**Requirement:**
Both the line containing "Task: Open Autofill and payments" and the line containing "Click the T1" belong to the span. Output exactly that span from the listing below, and nothing outside it.

**Given entries:**
+--

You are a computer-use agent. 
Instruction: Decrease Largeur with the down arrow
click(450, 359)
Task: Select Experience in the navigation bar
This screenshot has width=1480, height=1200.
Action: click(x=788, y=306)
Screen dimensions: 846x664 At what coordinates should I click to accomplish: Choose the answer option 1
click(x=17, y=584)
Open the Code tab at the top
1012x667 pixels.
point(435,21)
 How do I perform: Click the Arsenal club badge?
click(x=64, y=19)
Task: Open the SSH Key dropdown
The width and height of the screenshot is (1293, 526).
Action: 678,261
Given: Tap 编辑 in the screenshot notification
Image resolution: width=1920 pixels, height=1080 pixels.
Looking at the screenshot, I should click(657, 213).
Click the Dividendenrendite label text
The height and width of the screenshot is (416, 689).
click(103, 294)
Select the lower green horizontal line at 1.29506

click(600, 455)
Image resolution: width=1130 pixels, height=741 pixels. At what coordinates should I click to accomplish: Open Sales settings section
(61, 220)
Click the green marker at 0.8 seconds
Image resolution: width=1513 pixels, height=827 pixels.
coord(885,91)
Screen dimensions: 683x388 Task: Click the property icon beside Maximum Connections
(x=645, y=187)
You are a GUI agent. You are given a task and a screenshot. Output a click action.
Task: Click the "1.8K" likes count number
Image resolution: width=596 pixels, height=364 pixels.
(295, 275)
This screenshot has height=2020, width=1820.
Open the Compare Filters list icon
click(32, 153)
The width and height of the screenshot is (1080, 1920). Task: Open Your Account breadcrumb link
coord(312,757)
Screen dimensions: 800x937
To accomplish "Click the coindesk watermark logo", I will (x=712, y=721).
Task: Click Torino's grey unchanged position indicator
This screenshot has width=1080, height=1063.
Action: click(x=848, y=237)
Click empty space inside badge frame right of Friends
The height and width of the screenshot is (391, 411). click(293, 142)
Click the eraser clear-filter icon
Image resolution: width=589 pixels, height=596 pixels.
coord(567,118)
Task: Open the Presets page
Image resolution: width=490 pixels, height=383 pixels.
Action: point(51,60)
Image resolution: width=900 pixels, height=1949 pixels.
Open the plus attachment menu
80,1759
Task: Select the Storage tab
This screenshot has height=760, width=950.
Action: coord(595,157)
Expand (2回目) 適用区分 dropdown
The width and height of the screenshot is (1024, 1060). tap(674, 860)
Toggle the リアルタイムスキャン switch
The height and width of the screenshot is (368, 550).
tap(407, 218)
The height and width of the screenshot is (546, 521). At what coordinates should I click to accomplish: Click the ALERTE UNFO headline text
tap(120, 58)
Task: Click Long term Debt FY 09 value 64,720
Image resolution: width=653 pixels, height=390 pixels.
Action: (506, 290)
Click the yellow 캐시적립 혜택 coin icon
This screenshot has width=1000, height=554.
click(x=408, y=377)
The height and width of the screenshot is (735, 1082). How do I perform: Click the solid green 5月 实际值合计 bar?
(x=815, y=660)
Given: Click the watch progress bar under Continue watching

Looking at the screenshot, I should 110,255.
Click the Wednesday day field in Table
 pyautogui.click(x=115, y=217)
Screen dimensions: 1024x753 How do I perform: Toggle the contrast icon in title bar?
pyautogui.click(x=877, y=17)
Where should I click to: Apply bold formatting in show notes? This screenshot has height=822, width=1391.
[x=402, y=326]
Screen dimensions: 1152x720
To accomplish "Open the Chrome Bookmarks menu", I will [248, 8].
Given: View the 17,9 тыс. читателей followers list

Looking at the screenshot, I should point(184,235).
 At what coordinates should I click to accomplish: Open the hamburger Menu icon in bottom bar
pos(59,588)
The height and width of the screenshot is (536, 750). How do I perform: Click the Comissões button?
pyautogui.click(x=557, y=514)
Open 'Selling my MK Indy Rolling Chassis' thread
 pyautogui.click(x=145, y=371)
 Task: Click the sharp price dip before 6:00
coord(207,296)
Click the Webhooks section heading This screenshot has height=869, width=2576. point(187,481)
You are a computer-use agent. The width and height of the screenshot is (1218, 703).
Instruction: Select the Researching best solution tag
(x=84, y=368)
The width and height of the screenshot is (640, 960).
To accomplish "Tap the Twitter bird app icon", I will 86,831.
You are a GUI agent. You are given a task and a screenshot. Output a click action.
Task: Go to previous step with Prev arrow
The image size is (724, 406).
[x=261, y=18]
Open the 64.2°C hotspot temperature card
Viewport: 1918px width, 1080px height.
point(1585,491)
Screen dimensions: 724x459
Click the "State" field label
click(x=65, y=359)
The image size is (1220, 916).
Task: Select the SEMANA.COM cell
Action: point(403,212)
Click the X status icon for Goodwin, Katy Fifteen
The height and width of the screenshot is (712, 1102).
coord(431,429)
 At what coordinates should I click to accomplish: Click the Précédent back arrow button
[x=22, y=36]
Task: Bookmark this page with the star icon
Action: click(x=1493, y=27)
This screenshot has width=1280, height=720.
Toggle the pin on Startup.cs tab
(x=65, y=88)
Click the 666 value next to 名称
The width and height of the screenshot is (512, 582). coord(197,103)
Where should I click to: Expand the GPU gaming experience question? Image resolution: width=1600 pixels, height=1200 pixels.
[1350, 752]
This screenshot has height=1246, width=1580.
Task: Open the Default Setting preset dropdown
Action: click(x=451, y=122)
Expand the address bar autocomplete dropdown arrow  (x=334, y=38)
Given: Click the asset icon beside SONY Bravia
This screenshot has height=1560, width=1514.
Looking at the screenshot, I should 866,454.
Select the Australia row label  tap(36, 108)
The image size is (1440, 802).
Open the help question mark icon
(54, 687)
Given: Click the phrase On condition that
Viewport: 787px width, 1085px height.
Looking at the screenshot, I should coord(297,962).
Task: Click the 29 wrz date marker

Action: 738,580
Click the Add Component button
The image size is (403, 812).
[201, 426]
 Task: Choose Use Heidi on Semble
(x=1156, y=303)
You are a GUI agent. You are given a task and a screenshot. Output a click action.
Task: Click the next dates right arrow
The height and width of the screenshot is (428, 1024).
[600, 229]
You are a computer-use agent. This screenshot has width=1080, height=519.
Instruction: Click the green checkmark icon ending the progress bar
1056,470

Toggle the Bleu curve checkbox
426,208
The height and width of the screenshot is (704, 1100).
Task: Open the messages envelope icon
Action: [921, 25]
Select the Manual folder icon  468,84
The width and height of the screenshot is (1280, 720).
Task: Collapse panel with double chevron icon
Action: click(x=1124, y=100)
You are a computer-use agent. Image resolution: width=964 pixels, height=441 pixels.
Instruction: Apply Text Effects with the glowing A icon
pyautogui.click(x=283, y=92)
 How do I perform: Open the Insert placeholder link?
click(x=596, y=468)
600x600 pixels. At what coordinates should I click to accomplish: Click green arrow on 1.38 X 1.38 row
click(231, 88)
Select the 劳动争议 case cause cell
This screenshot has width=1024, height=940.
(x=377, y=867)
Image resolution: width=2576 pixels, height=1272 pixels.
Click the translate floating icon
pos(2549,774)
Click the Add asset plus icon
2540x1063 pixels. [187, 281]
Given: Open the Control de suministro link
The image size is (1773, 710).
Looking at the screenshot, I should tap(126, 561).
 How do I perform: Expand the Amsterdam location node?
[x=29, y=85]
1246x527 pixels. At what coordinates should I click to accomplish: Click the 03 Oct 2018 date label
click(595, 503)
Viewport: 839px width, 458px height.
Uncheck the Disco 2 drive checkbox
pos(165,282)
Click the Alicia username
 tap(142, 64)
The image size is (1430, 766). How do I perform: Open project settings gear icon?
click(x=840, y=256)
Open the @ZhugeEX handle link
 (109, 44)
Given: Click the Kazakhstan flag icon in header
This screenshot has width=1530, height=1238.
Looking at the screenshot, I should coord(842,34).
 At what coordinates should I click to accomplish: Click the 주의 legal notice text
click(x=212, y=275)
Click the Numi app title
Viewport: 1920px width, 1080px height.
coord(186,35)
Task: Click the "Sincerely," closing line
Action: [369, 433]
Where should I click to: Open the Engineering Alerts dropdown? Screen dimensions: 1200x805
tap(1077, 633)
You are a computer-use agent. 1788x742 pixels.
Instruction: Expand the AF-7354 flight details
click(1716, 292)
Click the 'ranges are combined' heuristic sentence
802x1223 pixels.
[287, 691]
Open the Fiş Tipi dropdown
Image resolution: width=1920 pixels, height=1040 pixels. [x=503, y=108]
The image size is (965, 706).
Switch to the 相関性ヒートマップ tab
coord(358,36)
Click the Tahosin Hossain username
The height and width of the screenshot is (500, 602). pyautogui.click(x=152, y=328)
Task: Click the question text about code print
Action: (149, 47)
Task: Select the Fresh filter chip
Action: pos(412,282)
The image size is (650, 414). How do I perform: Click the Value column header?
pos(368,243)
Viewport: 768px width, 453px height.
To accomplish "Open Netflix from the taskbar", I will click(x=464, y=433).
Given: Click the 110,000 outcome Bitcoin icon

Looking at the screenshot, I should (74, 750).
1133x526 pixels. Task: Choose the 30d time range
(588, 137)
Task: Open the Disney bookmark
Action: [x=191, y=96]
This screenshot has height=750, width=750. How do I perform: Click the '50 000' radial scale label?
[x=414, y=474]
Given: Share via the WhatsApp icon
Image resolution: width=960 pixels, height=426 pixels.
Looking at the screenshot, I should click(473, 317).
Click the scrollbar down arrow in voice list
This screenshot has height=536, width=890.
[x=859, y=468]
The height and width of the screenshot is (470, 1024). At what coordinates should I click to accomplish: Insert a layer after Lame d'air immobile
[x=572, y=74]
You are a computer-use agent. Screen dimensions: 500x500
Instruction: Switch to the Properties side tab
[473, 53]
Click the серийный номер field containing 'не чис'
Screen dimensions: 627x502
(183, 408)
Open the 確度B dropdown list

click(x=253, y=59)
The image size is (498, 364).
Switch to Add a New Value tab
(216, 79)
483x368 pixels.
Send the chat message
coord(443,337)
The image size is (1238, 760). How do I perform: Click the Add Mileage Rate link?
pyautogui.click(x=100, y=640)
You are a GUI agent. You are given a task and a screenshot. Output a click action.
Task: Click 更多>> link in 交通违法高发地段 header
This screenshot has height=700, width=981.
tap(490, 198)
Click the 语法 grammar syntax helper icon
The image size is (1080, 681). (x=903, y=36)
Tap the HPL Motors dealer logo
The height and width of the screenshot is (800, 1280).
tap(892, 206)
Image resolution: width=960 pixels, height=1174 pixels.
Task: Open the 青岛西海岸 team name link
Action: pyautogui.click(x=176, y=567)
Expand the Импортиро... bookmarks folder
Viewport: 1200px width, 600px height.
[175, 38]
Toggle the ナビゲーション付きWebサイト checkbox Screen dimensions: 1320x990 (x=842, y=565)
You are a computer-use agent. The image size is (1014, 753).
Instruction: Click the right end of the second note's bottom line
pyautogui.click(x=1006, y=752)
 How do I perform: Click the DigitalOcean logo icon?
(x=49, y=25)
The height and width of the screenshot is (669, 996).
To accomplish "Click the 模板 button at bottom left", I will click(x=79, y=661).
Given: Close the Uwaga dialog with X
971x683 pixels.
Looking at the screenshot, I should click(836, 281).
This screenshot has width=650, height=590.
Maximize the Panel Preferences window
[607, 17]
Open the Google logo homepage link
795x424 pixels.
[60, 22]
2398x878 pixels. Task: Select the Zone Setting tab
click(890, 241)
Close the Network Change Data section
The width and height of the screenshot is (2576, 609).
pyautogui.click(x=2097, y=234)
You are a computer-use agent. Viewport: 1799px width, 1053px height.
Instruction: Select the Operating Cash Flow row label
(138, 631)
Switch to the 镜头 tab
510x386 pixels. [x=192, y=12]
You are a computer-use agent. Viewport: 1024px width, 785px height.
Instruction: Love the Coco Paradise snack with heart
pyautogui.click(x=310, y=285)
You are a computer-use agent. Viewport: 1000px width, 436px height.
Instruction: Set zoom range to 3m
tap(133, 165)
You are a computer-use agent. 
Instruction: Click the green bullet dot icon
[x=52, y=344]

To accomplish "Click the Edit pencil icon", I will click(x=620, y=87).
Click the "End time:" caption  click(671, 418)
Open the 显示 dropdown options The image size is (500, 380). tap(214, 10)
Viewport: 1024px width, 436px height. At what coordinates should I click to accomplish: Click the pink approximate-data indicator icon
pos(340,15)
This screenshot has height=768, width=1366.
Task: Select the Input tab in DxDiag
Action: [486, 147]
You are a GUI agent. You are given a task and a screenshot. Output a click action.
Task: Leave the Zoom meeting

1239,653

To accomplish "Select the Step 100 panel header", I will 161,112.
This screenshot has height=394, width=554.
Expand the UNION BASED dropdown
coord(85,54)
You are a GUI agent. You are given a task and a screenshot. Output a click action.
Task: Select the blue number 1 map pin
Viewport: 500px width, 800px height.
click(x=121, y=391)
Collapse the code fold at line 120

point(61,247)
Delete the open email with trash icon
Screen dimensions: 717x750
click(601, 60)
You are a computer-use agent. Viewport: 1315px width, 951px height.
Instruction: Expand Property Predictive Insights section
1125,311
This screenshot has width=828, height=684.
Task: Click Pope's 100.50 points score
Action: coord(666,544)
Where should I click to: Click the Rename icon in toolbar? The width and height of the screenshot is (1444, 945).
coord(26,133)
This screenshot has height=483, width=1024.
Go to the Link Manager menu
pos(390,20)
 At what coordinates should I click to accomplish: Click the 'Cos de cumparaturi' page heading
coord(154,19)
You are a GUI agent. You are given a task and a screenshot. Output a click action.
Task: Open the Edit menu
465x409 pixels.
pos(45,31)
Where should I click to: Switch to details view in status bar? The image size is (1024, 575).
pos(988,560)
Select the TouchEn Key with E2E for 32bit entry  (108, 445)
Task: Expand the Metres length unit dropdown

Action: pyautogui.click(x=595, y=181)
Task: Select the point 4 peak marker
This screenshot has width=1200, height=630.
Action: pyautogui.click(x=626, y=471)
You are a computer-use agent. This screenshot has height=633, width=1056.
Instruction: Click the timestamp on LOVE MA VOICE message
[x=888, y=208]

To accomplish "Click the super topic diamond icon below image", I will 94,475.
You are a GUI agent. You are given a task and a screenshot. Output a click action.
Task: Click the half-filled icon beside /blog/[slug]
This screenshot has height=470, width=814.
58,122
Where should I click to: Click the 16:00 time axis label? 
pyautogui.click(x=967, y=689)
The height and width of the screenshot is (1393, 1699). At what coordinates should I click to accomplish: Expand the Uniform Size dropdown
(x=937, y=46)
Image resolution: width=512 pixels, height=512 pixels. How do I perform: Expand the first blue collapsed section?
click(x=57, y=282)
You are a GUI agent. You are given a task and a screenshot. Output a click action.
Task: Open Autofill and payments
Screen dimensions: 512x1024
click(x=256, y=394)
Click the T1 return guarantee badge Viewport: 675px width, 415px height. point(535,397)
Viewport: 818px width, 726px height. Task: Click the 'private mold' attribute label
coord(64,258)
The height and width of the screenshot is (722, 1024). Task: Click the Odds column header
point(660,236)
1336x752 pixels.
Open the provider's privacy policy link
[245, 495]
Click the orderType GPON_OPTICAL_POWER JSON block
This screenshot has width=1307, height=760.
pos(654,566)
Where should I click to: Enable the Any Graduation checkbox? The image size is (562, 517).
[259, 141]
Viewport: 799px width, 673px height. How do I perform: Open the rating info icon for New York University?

+--

**Answer below:**
Task: Open Autofill and payments
Screen dimensions: 512x1024
click(x=256, y=394)
Click the T1 return guarantee badge Viewport: 675px width, 415px height. point(535,397)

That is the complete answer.